#### Document section ####

Sure, it’s great to find someone with five years experience and a proven track record, but what about: adapting to a dynamic environment; working individually or with a team; carrying a conversation or supporting others?
It really comes down to: Are we able to develop people’s soft skills, or is it smarter to hire for culture?
While, yes, this is a horse and cart scenario, I believe you should hire for culture. It’s much easier to train or teach someone the hard, technical skills of a job, but if you hire someone who is not a good person or a proper culture fit, it can wreak havoc in your workplace.
One of my favorite examples of this was when I heard former CEO of Zapos, Tony Hsieh, speak.
At the time, Zapos was widely known to hire employees based solely on culture. Their philosophy was that they could train anyone to do just about anything, but if you weren’t a culture fit, it wasn’t going to work.
Tony described when they were hiring for an upper management position and the candidate they brought in was perfect on paper — even the entire management team agreed after meeting with him.
However, Tony jumped in the company car after the interview and got chatting with their driver. He asked the driver what he thought about the candidate, only to find out that he had been arrogant, dismissive and openly rude to the driver.
Even though the candidate had exceeded Zapos expectations on paper, he had treated their management team with one attitude, and a frontline employee with another. This wasn’t what Zapos was all about, and they didn’t hire him because of it.

#### Given material ####

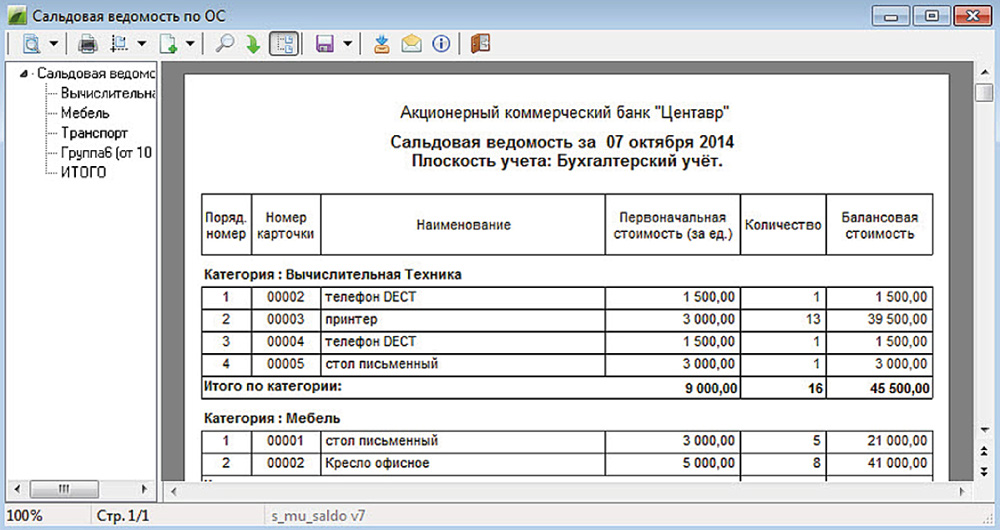Collapse the Сальдовая ведомость tree root
The height and width of the screenshot is (530, 1000).
(x=29, y=74)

####

## Work instructions
In the passage on hiring for culture, how did the upper management candidate treat the company driver?

## Solution for this exercise
He was arrogant, dismissive and openly rude to the driver.